▸ Task prompt: Reproduce every one of the records below word for word.

▸ Extracted data entries:
■ ■ ■ ■
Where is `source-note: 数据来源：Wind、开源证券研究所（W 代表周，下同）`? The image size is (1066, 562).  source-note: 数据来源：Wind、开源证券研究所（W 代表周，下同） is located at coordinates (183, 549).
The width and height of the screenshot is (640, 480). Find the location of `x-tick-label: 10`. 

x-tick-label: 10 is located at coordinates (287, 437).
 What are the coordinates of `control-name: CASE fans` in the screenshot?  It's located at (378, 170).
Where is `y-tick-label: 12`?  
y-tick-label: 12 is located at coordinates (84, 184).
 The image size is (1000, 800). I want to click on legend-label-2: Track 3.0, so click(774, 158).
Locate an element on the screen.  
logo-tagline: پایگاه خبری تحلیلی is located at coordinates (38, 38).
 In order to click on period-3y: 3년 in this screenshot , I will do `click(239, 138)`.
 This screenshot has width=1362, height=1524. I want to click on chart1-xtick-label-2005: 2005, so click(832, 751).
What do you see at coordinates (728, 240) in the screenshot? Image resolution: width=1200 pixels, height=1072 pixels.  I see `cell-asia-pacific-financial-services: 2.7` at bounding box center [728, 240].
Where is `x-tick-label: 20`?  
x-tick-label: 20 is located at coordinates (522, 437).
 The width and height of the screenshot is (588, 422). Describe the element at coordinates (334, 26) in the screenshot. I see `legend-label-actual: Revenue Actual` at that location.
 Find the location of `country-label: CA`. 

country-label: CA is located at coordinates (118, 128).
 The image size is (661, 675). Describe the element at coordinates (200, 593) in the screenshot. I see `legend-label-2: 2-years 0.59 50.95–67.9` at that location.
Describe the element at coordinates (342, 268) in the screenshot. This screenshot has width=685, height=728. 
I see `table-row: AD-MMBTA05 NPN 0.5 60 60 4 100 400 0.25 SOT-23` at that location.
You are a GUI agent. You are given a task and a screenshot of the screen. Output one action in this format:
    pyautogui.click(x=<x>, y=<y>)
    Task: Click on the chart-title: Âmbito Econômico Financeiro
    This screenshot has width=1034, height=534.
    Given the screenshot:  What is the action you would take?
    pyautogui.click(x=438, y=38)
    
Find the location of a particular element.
■ ■ ■ ■
▸ Response area:
Where is `source-note: 数据来源：Wind、开源证券研究所（W 代表周，下同）`? The image size is (1066, 562).  source-note: 数据来源：Wind、开源证券研究所（W 代表周，下同） is located at coordinates (183, 549).
The width and height of the screenshot is (640, 480). Find the location of `x-tick-label: 10`. 

x-tick-label: 10 is located at coordinates (287, 437).
 What are the coordinates of `control-name: CASE fans` in the screenshot?  It's located at (378, 170).
Where is `y-tick-label: 12`?  
y-tick-label: 12 is located at coordinates (84, 184).
 The image size is (1000, 800). I want to click on legend-label-2: Track 3.0, so click(774, 158).
Locate an element on the screen.  
logo-tagline: پایگاه خبری تحلیلی is located at coordinates (38, 38).
 In order to click on period-3y: 3년 in this screenshot , I will do `click(239, 138)`.
 This screenshot has width=1362, height=1524. I want to click on chart1-xtick-label-2005: 2005, so click(832, 751).
What do you see at coordinates (728, 240) in the screenshot? Image resolution: width=1200 pixels, height=1072 pixels.  I see `cell-asia-pacific-financial-services: 2.7` at bounding box center [728, 240].
Where is `x-tick-label: 20`?  
x-tick-label: 20 is located at coordinates (522, 437).
 The width and height of the screenshot is (588, 422). Describe the element at coordinates (334, 26) in the screenshot. I see `legend-label-actual: Revenue Actual` at that location.
 Find the location of `country-label: CA`. 

country-label: CA is located at coordinates (118, 128).
 The image size is (661, 675). Describe the element at coordinates (200, 593) in the screenshot. I see `legend-label-2: 2-years 0.59 50.95–67.9` at that location.
Describe the element at coordinates (342, 268) in the screenshot. This screenshot has width=685, height=728. 
I see `table-row: AD-MMBTA05 NPN 0.5 60 60 4 100 400 0.25 SOT-23` at that location.
You are a GUI agent. You are given a task and a screenshot of the screen. Output one action in this format:
    pyautogui.click(x=<x>, y=<y>)
    Task: Click on the chart-title: Âmbito Econômico Financeiro
    This screenshot has width=1034, height=534.
    Given the screenshot:  What is the action you would take?
    pyautogui.click(x=438, y=38)
    
Find the location of a particular element.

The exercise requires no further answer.